THE PROBLEM – Set down, exactly as written, the lines from the line holding "Where should I click to: Expand" to the end of the data, inclusive, skipping any pictures.
###
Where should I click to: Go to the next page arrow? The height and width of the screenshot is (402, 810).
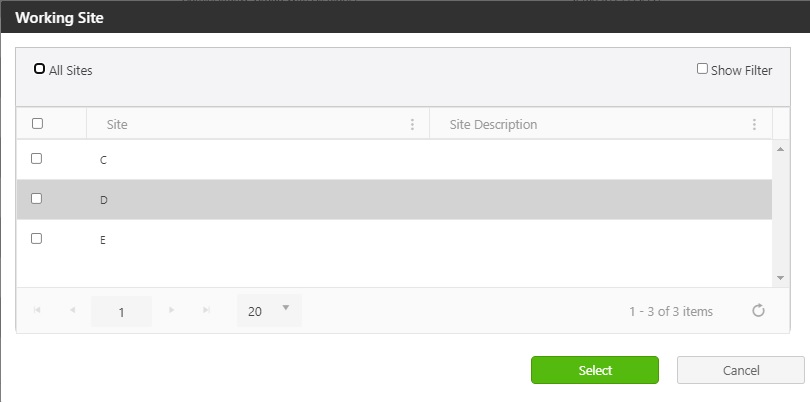pyautogui.click(x=172, y=311)
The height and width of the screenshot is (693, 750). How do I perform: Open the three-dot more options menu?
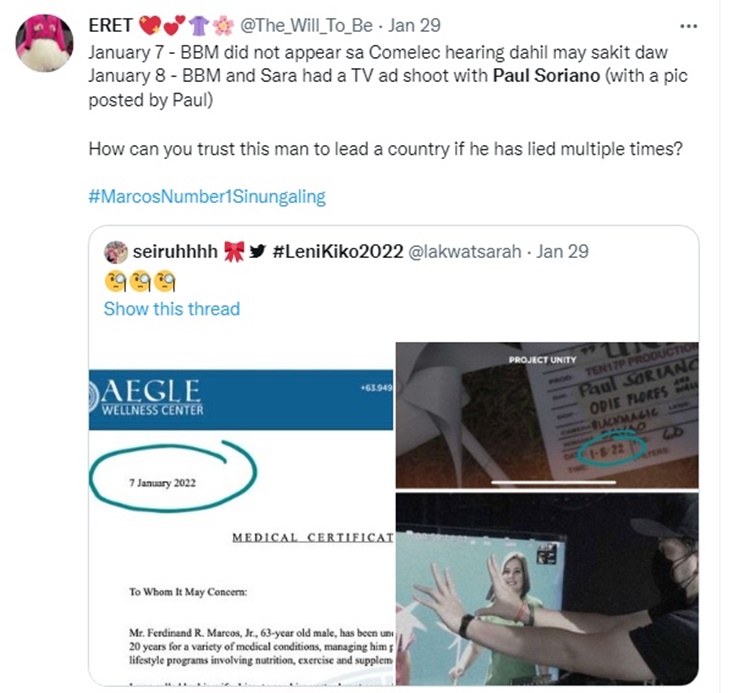(x=688, y=26)
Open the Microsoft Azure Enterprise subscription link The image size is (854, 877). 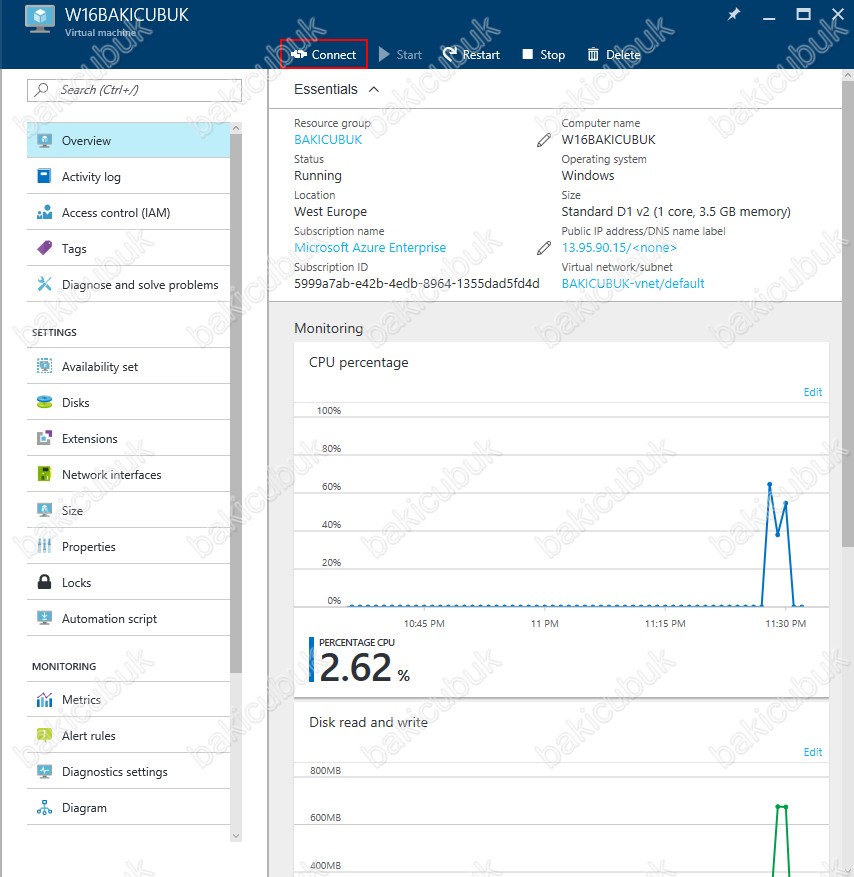coord(370,248)
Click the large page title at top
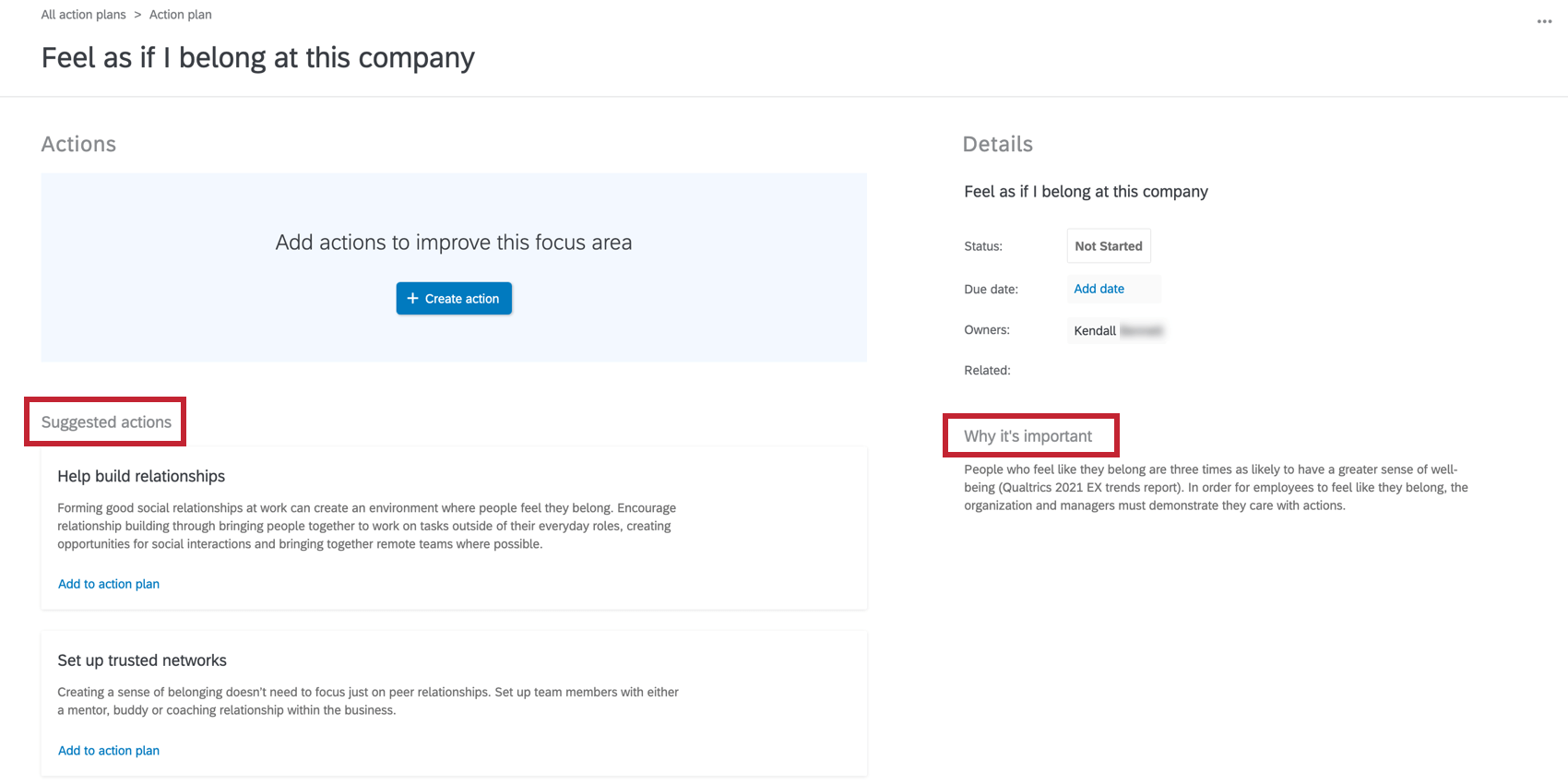 click(257, 58)
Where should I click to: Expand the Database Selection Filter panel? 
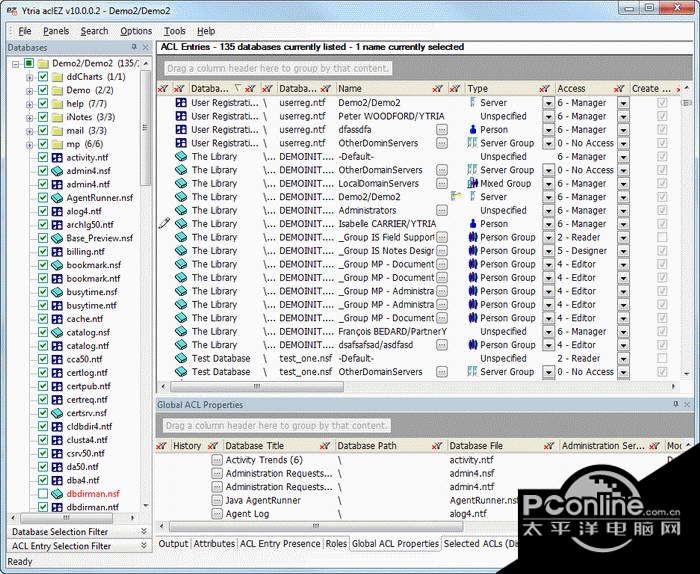tap(143, 532)
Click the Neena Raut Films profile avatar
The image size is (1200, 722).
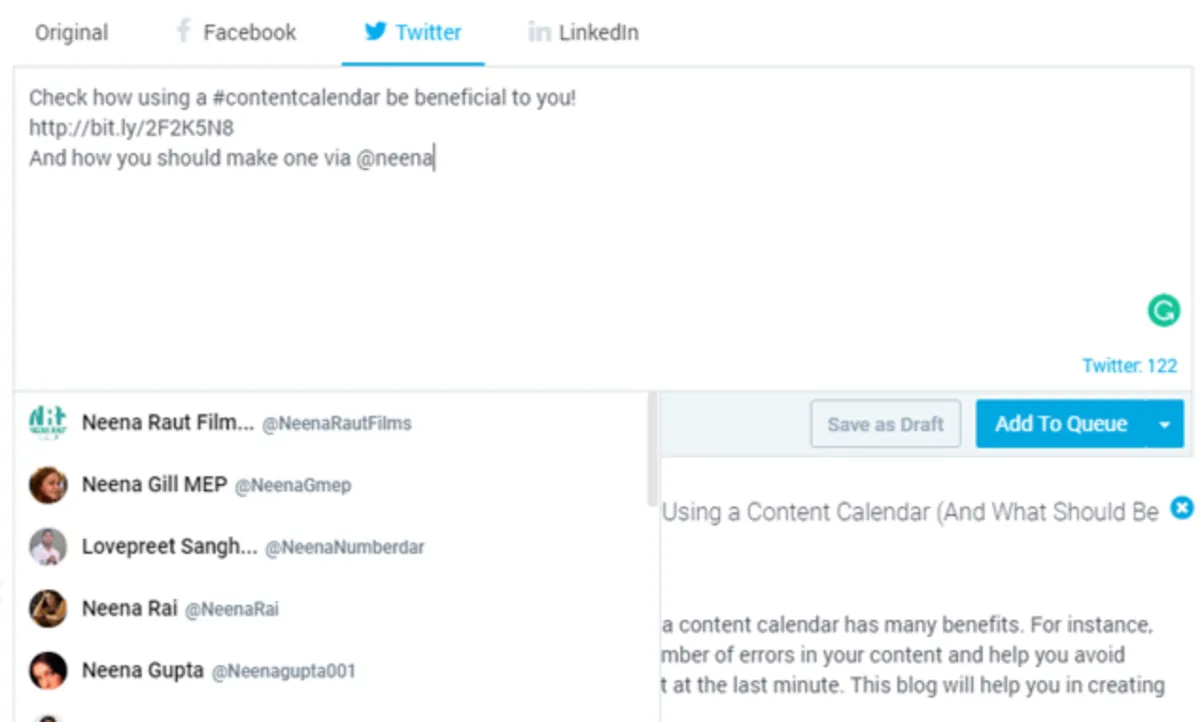click(48, 423)
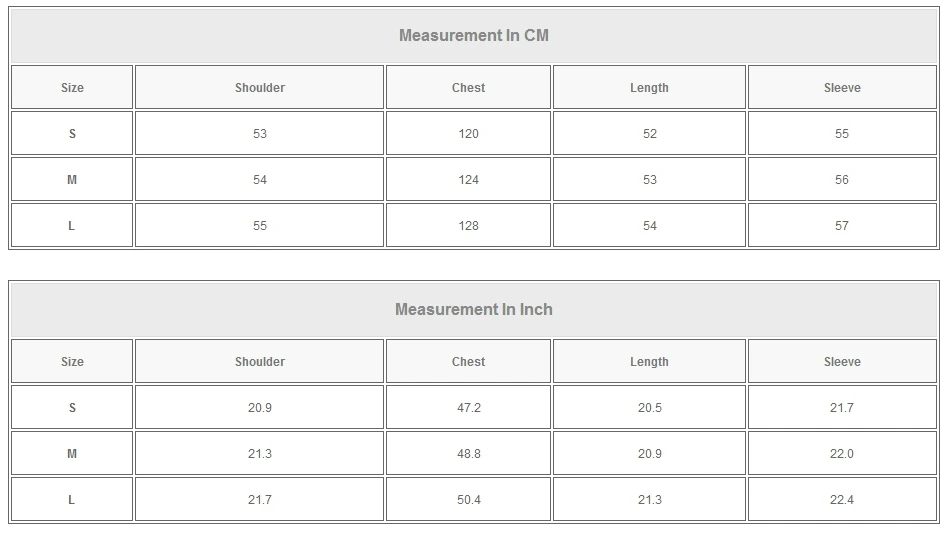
###
THE COMPLETED TASK –
Where should I click to: Expand the Database Selection Filter panel? 
tap(143, 532)
Click the Neena Raut Films profile avatar
The image size is (1200, 722).
click(48, 423)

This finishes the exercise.